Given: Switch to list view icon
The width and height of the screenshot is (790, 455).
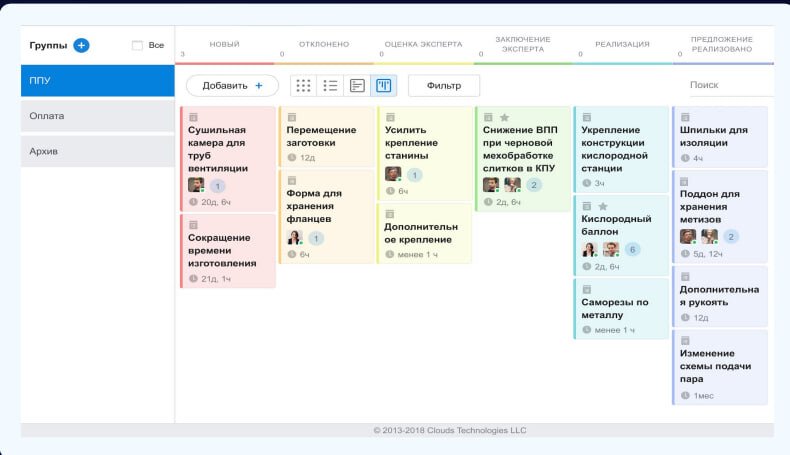Looking at the screenshot, I should click(x=330, y=86).
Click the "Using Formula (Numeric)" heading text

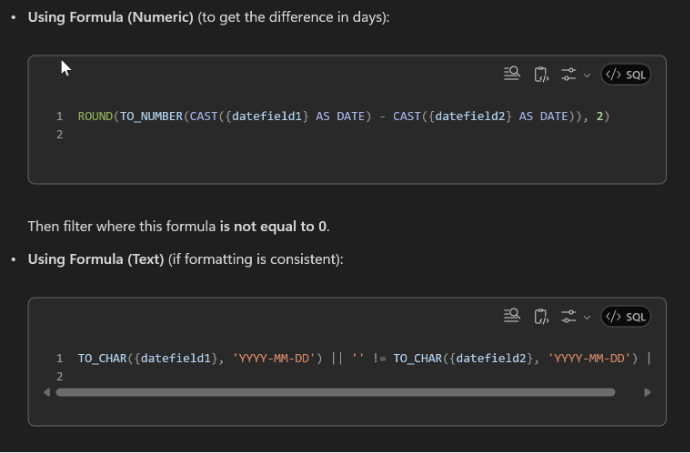point(110,18)
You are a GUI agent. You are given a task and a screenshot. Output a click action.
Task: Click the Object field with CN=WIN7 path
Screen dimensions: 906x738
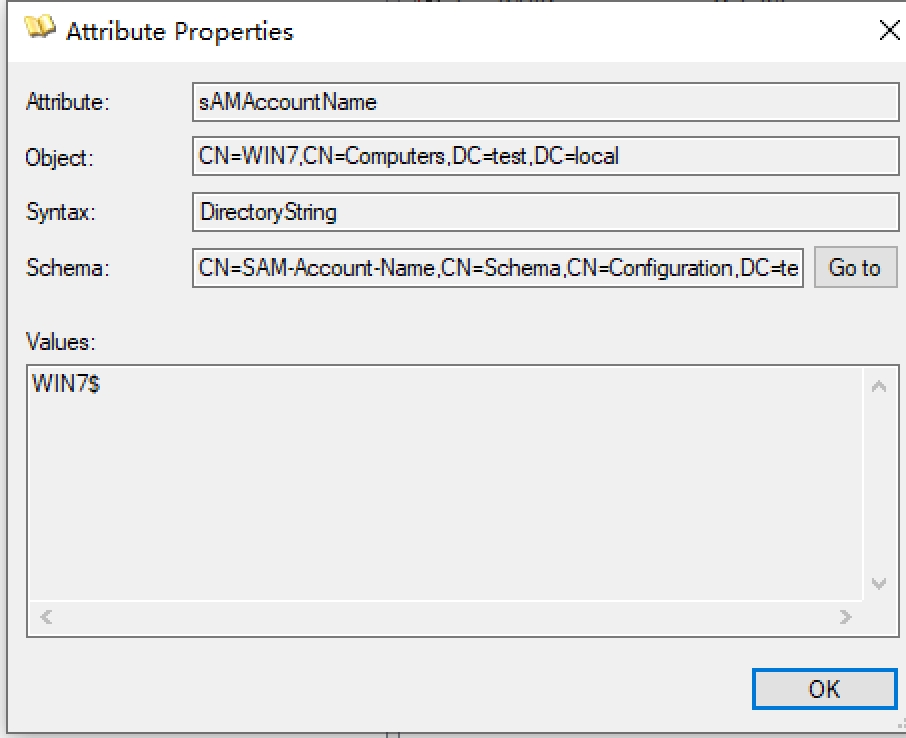click(545, 157)
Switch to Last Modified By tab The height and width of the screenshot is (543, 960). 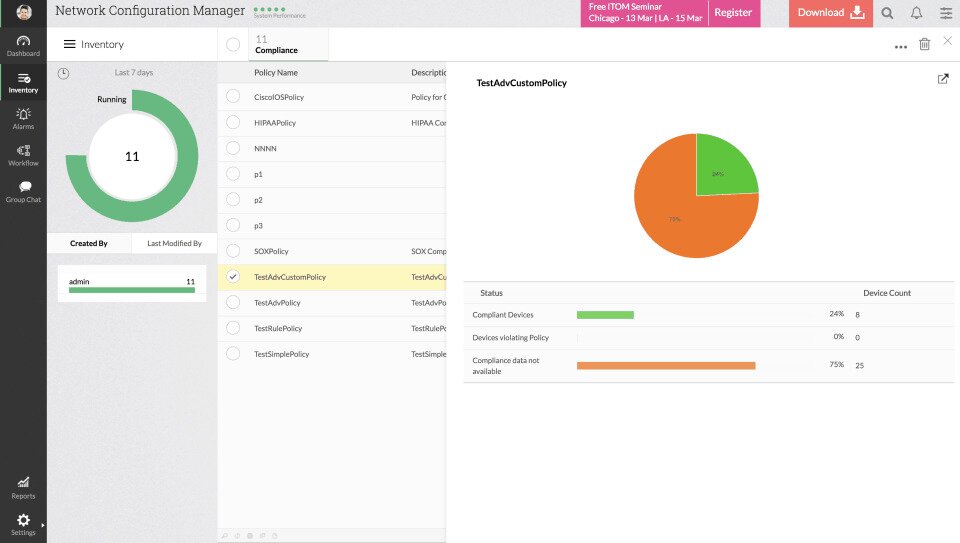point(174,243)
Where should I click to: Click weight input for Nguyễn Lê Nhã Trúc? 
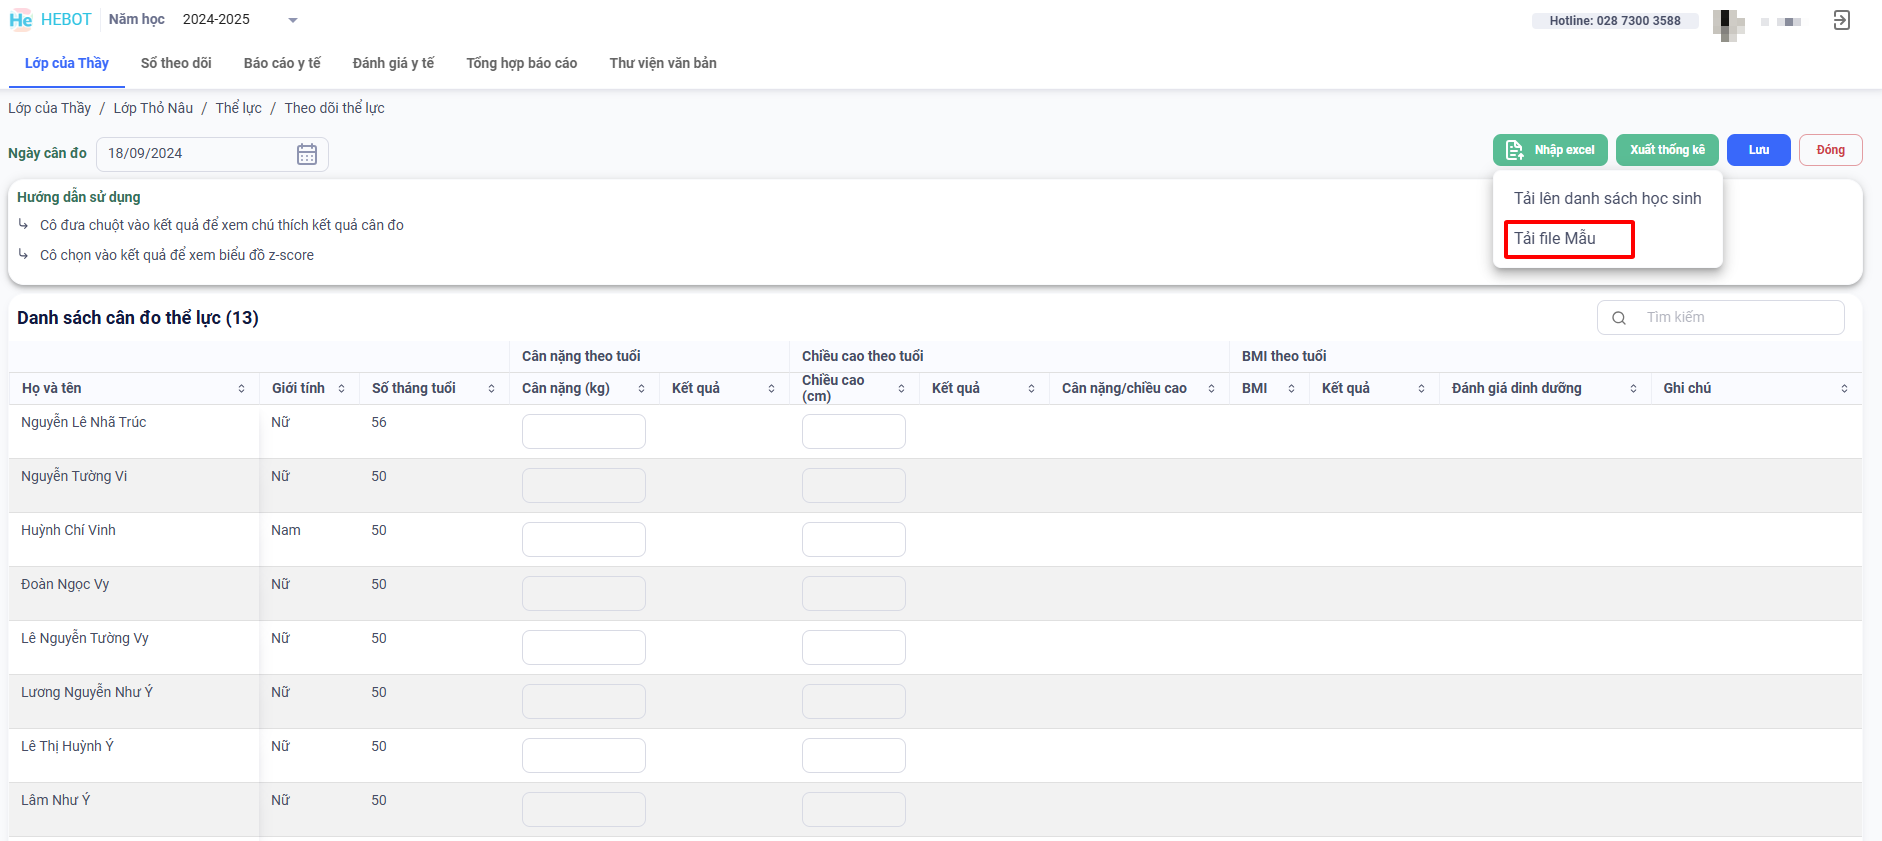(x=583, y=432)
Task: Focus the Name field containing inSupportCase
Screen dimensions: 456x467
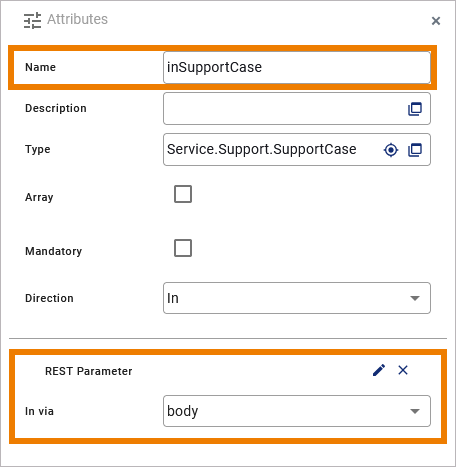Action: [x=297, y=67]
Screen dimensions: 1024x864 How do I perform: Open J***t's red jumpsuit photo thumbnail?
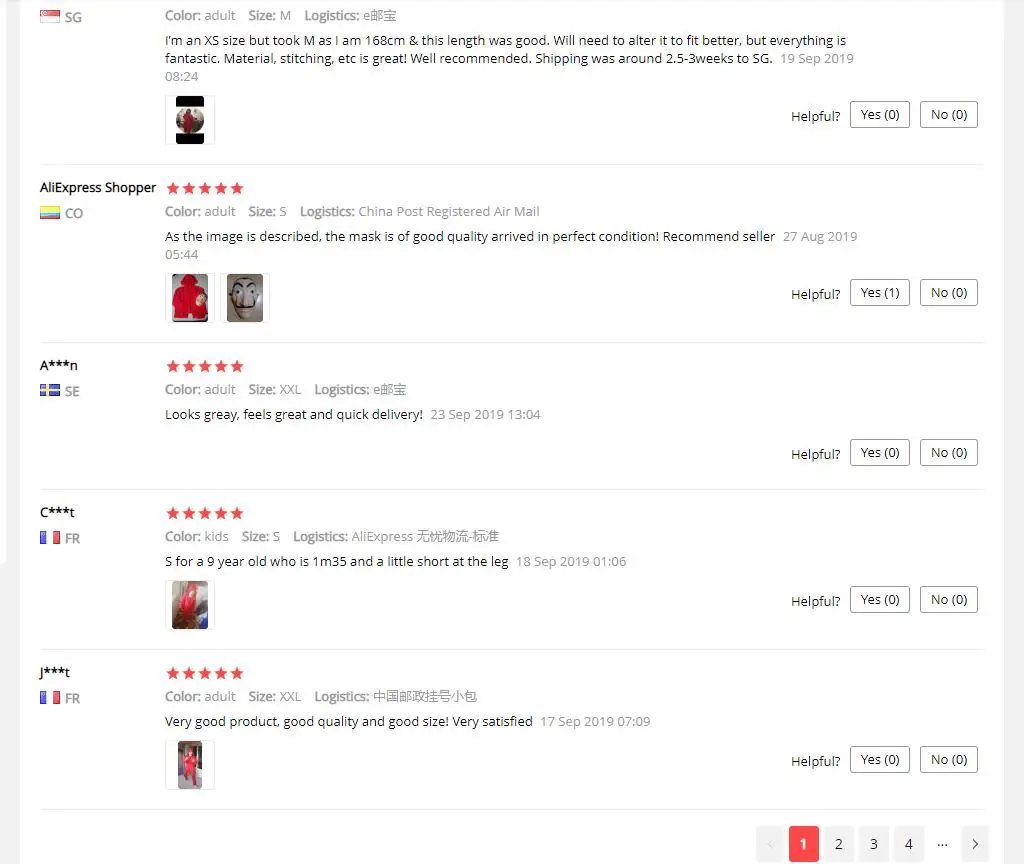click(189, 765)
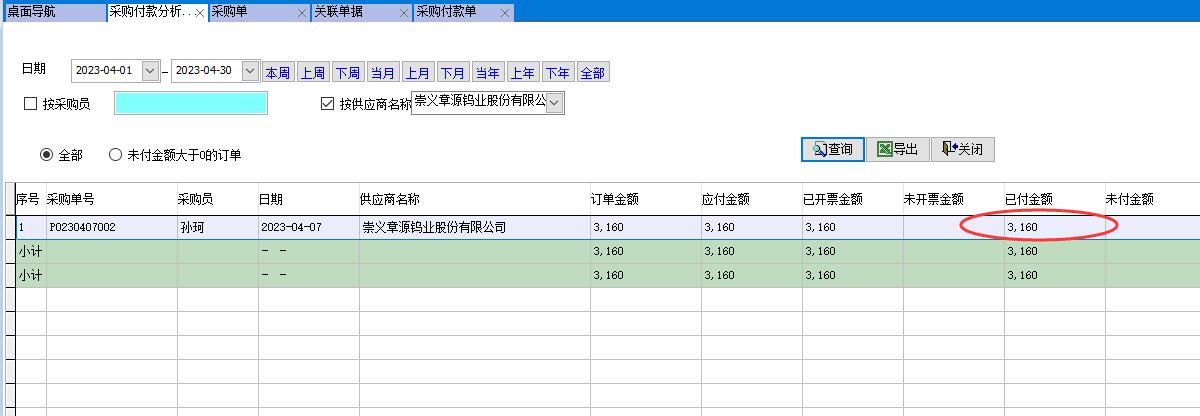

*Task:* Exact repeat, pictures omitted: give every line from the top of the records down to and including the line with "Task: Click the".

*Answer space:*
Given: Switch to list view icon
The width and height of the screenshot is (790, 455).
Looking at the screenshot, I should click(x=330, y=86).
Click the "Using Formula (Numeric)" heading text

point(110,18)
You are a GUI agent. You are given a task and a screenshot. Output a click action.
Task: Click the Object field with CN=WIN7 path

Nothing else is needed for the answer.